===== Supplied material

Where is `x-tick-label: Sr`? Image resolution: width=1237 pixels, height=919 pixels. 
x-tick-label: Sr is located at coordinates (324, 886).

==========
===== Supplied material

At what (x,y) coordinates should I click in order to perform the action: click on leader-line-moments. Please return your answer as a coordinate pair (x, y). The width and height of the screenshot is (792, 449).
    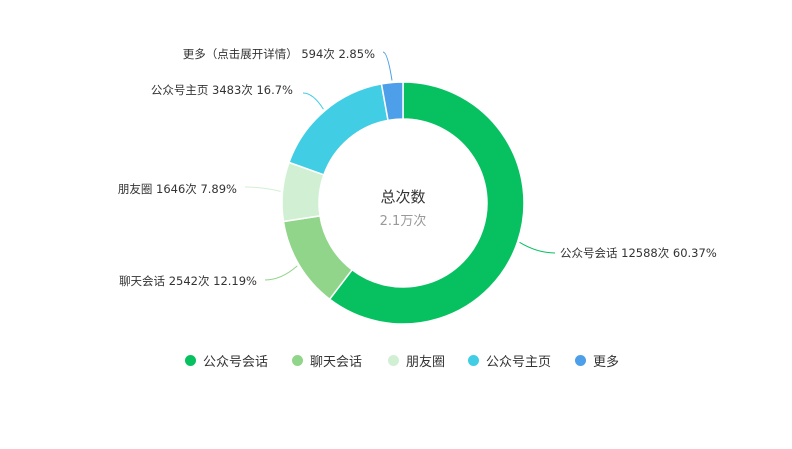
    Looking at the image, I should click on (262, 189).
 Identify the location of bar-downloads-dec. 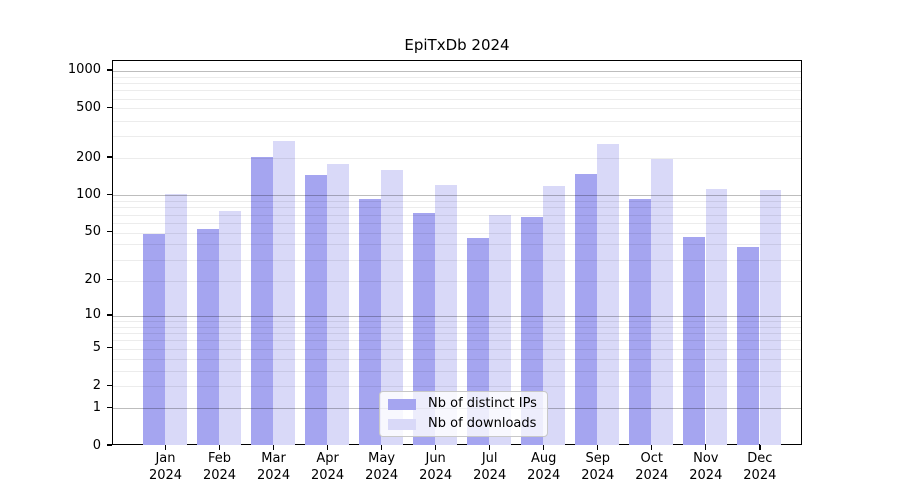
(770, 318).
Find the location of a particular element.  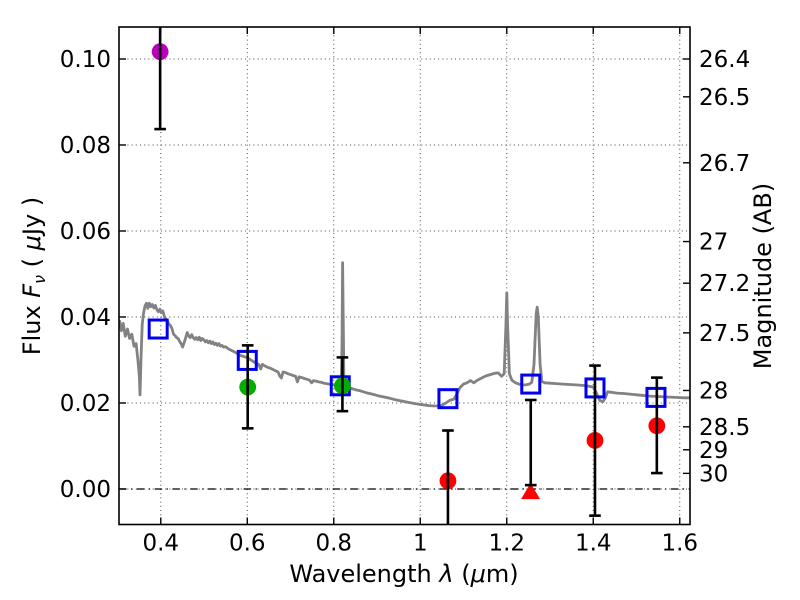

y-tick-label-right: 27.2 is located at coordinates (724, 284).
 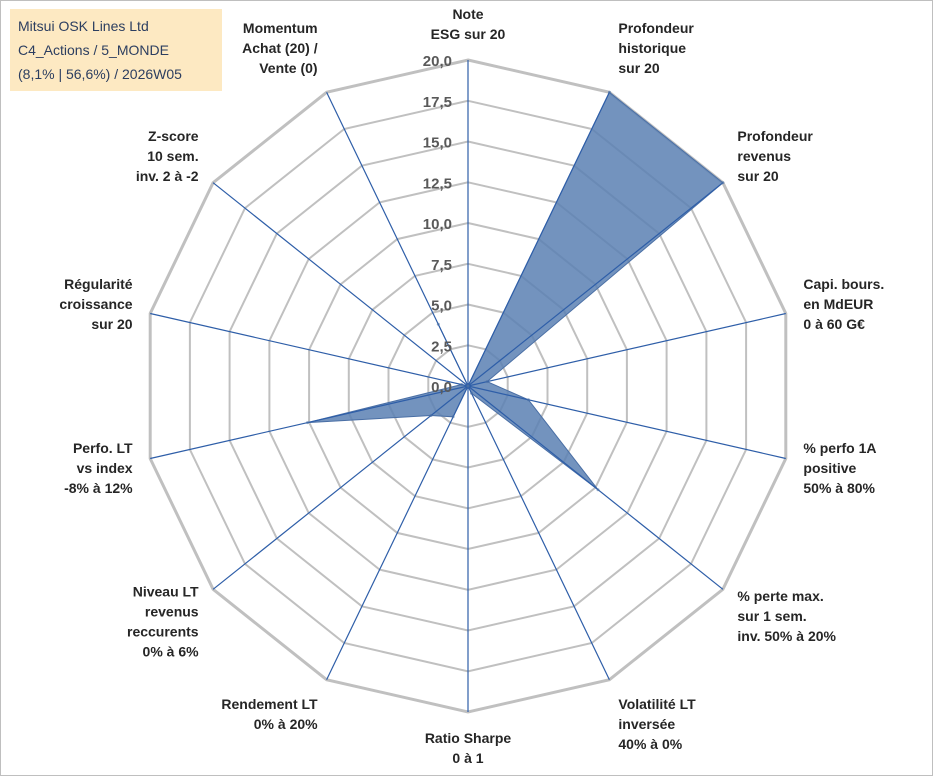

==========
===== Supplied material

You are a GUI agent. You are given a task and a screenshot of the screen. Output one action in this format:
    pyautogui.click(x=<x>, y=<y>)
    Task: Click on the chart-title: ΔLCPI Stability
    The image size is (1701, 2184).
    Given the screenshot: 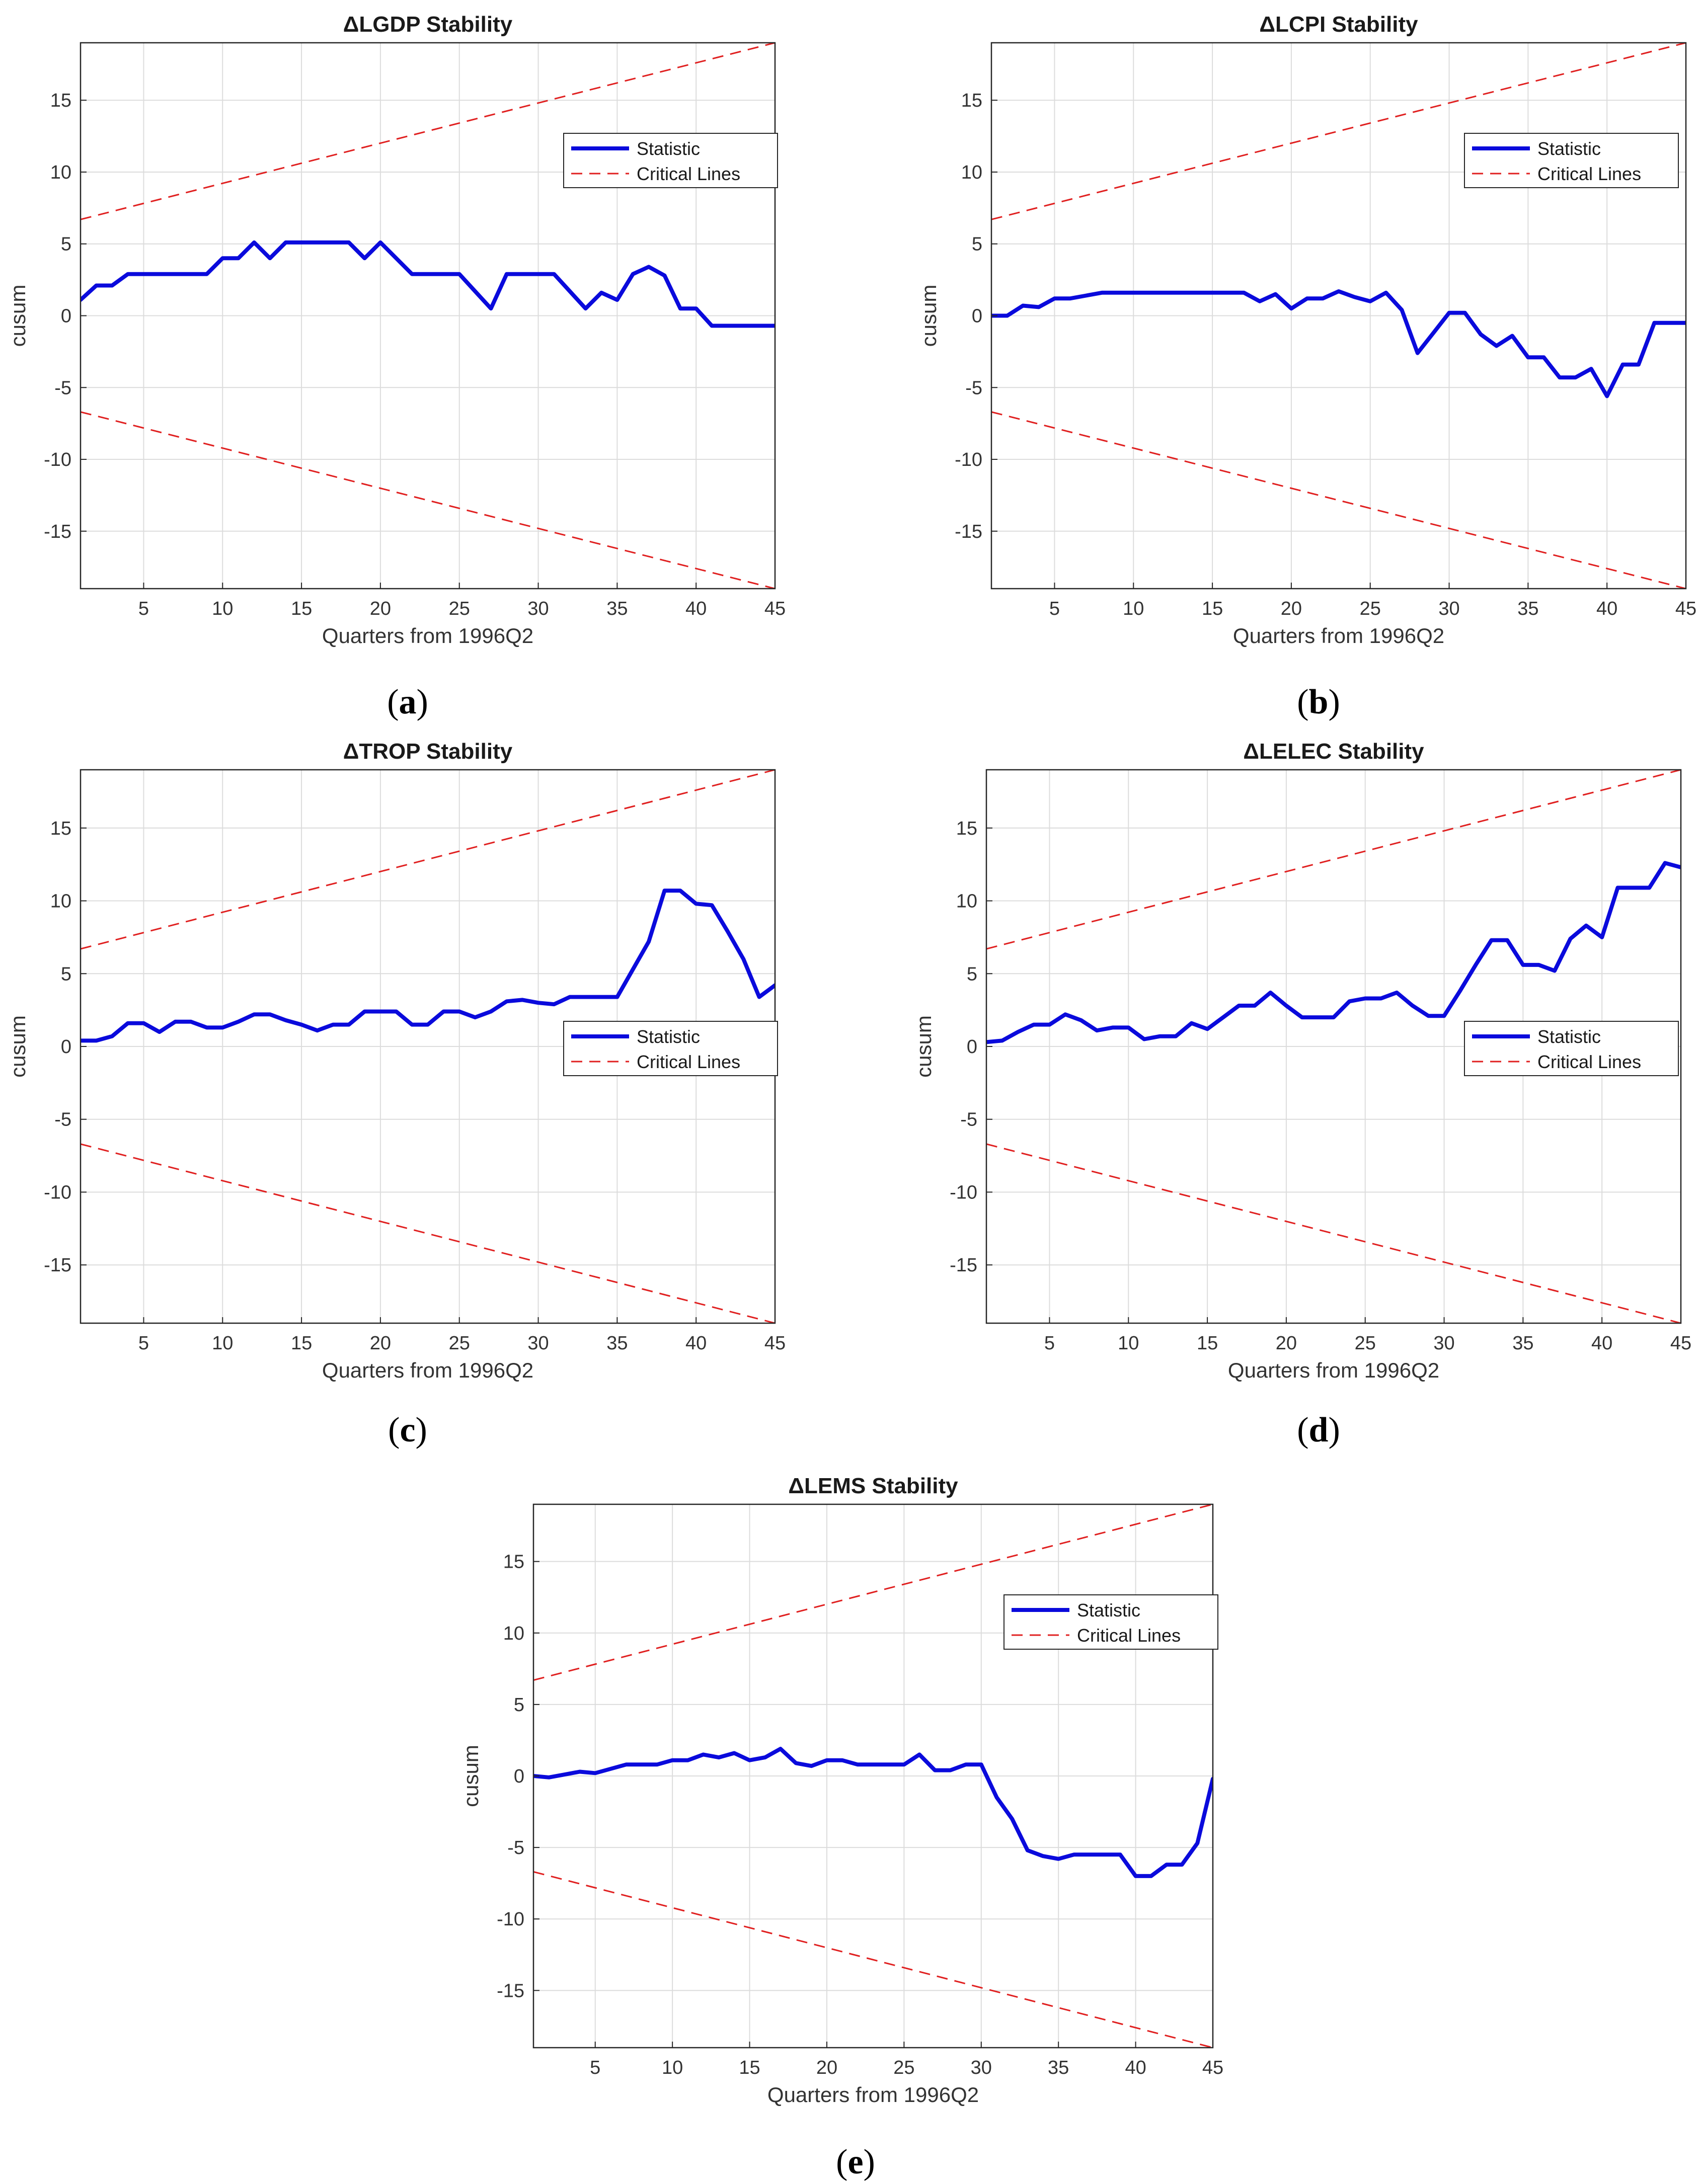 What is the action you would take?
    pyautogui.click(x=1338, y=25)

==========

■ What the exercise asks:
Count the lines in the material above that contain the string "label", and reply with the number alone.

■ Solution:
3